Ponto de Vista

O desafio do quatriênio

Com a queda do socialismo e o predomínio da economia neoliberal, o mundo andou cem anos para trás. Está na hora de os trabalhadores prepararem-se para a reconquista das posições perdidas

paulo pepe

Com a queda do socialismo e o predomínio da economia neoliberal, o mundo andou cem anos para trás. Está na hora de os trabalhadores prepararem-se para a reconquista das posições perdidas

O novo mandato presidencial e a nova legislatura se iniciam em um ano que está sendo anunciado, na Europa, como crucial para o futuro do homem. Não se trata apenas do problema ecológico – esse, por si só, dramático –, mas também do novo quadro político mundial.

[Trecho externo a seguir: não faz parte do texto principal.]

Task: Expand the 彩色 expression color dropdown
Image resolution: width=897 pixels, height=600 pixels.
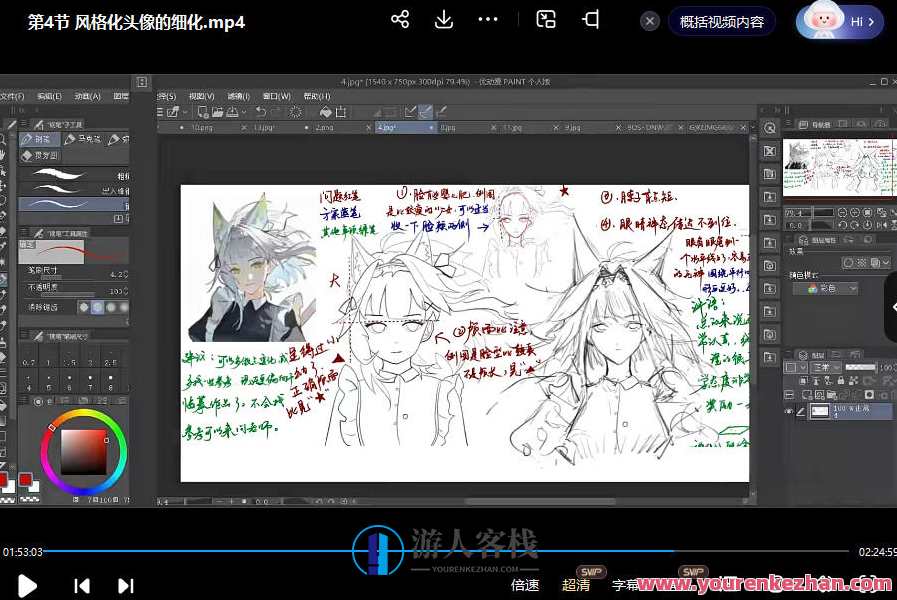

Os Estados Unidos caíram em uma armadilha, ao criar a globalização neoliberal, crendo que ela garantiria (ao lado do poder militar) a continuidade de sua hegemonia, em seqüência à derrocada do sistema soviético. Quem realmente se aproveitou dessa manobra foi a China e, com ela, alguns países asiáticos e seus vizinhos, como a Índia.

Conforme a análise de observadores internacionais, a unipolaridade do mundo, com os Estados Unidos no comando, durou pouco. A ascensão da China e a reação política de parte da União Européia trouxeram a multipolaridade. E como não pode, em uma esfera, haver mais de dois pólos, deixou de haver pólo, ou, como diz outro observador norte-americano, o mundo deixou de ser esférico: ficou plano – ou chato.

A direção política do Brasil, em seus Três Poderes, tem de levar em conta essa circunstância histórica, a fim de assegurar a defesa de nossos interesses no mundo. E, como estamos no mesmo mundo, alguns de nossos problemas internos em pouco se diferenciam dos problemas advindos da decadência dos Estados nacionais, em favor do Mercado, a partir da queda do Muro de Berlim.

A existência do sistema socialista soviético pode ser hoje contestada, em razão das deformações do stalinismo. Mas os trabalhadores do mundo inteiro devem ao regime alguns decênios de alívio na exploração sistemática a que estavam submetidos. A adoção, na maioria dos países ocidentais, de normas como oito horas diárias de trabalho, descanso semanal remunerado, férias anuais e garantia de emprego se deve ao temor de que o movimento sindical se organizasse revolucionariamente para a tomada do poder nos países capitalistas.

Tanto é assim que, logo depois da defecção de Mikhail Gorbachev (presidente da ex-União Soviética de 1985 a 1991), todos os direitos trabalhistas começaram a ser reduzidos nos países que os respeitavam, como é o caso do Brasil. Os governos nacionais, em nome de uma eficiência que só interessa aos empresários, passaram a flexibilizar as relações trabalhistas, com os resultados que conhecemos. Com a queda do socialismo e o predomínio da economia neoliberal, o mundo andou cem anos para trás.

A situação começa a mudar. A derrota militar norte-americana no Iraque pode levar o governo de Washington ao bom senso de uma retirada com o mínimo de honra, ou – o que parece mais provável – a uma ampliação da guerra ao Irã e à Síria, o que pode retardar o desastre militar, mas não o evitará. A ascensão da China, não apenas econômica como militar, como comprovam seus recentes êxitos espaciais, também contribui para o esmaecimento da arrogância norte-americana. Todos os movimentos geopolíticos terão de se subordinar a essa nova realidade. Sendo assim, poderemos dispor de maior espaço para as reivindicações sociais na América Latina.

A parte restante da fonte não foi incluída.